En pleine catastrophe sanitaire, les associations pour le maintien d’une agriculture paysanne et les épiceries équitables s’organisent pour ne laisser de côté, ni les producteurs, ni les consommateurs. Exemple en Île-de-France.
À l’heure où la fermeture des marchés et l’arrêt de la restauration collective mettent à mal certains producteurs, structures associatives et entreprises de l’économie sociale et solidaire (ESS) s’organisent pour maintenir leur activité. Même avec quelques ratés, les Association pour le maintien d’une agriculture paysanne (Amap) se montrent particulièrement résilientes dans ce contexte de crise sanitaire, au bénéfice mutuel de ceux qui mangent et de ceux qui font manger. « Nous estimons que 95 % de nos 300 structures ont réussi à maintenir leurs distributions », explique Mathilde Szalecki, salariée de la fédération des Amap d’Île-de-France. Pour y parvenir, il a fallu réagir vite. « Dès les premières annonces gouvernementales, nous avons pris les devants et contacté chaque préfecture pour demander l’autorisation de maintenir nos activités. » À chaque fois, les réponses ont été positives. « De notre côté, le maître mot a été de nous réorganiser coûte que coûte, afin de ne pas laisser nos producteurs seuls face à leurs invendus, ni de contraindre nos amapiens à se tourner vers les supermarchés. »

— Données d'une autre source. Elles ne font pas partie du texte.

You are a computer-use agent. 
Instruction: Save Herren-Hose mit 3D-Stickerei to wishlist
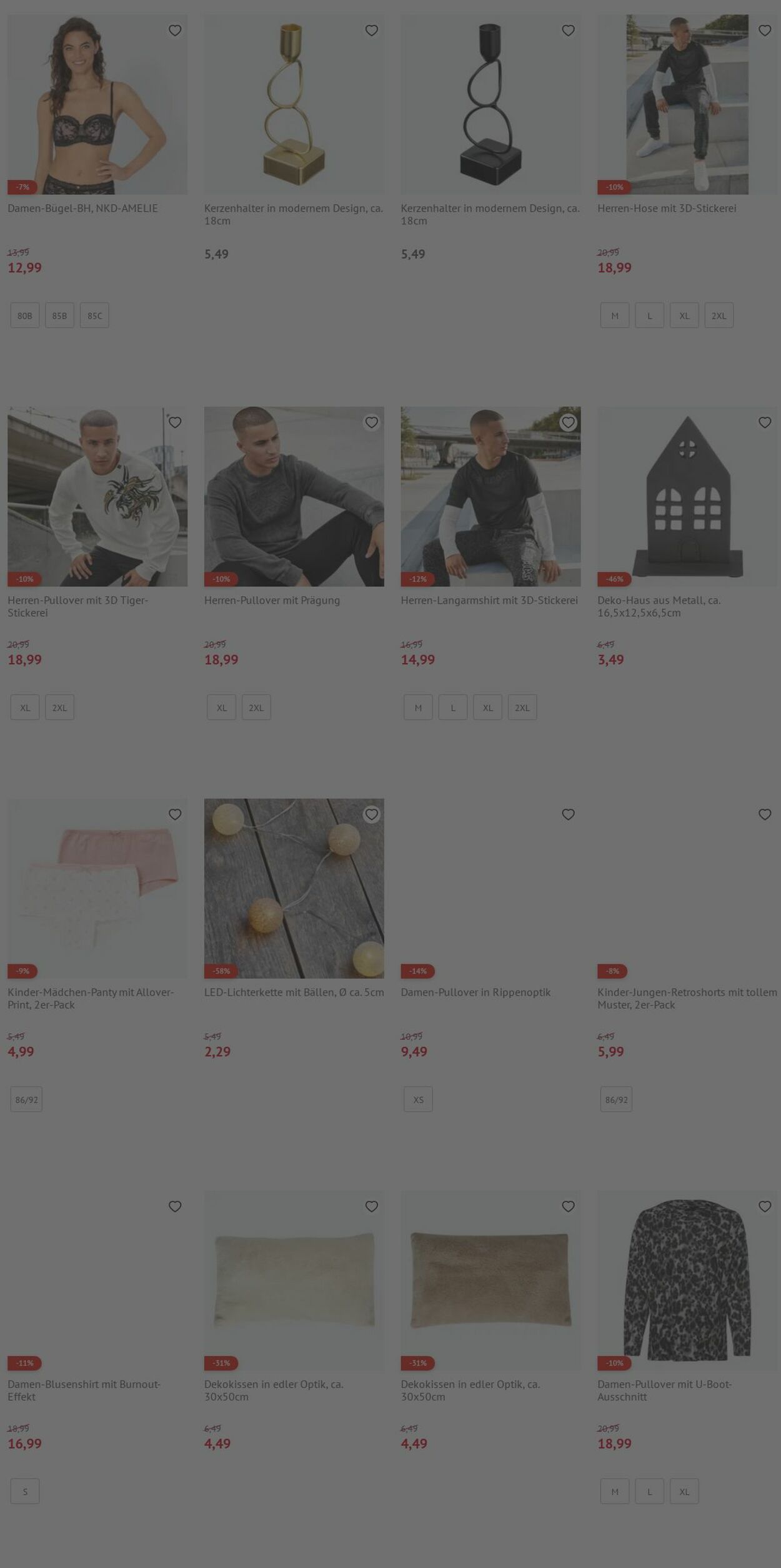pos(765,31)
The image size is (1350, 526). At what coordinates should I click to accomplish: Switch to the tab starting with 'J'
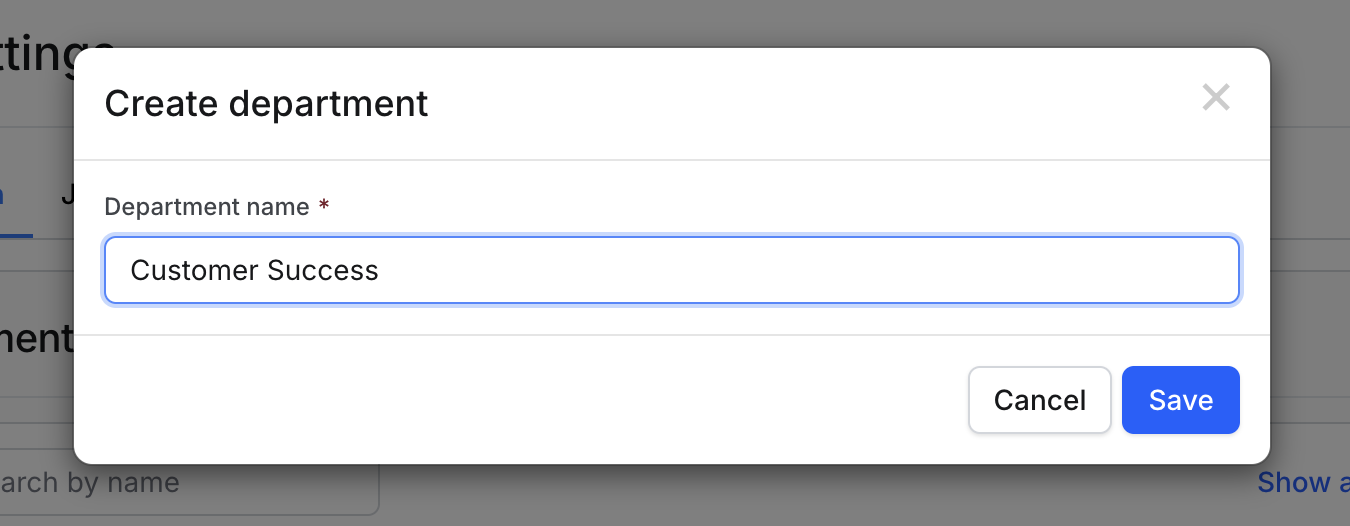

Les personnes les plus fragiles sont livrées à domicile
Rapatriement vers de nouveaux lieux mieux adaptés, modification des horaires ou reconditionnement des produits : tout a dû être revu dans un laps de temps record. « Notre maraîcher nous livrait jusqu’alors ses légumes pêle-mêle, explique Sandrine Feray, présidente de la Cagette, Amap installée à Belleville, dans le 19 e arrondissement de Paris. Désormais, c’est lui qui remplit une à une les 47 caissettes à usage unique que nous distribuons. »
Des créneaux horaires ont été instaurés, auquel chacun doit s’inscrire pour éviter tout afflux lors de la récupération des denrées, et les producteurs ont été invités à modifier leurs tournées à l’avenant. Tout se passe dans un garage mis à disposition par une adhérente, avec gel hydroalcoolique de rigueur à l’entrée. Quant aux personnes fragiles, le réseau s’organise de façon à les livrer à domicile.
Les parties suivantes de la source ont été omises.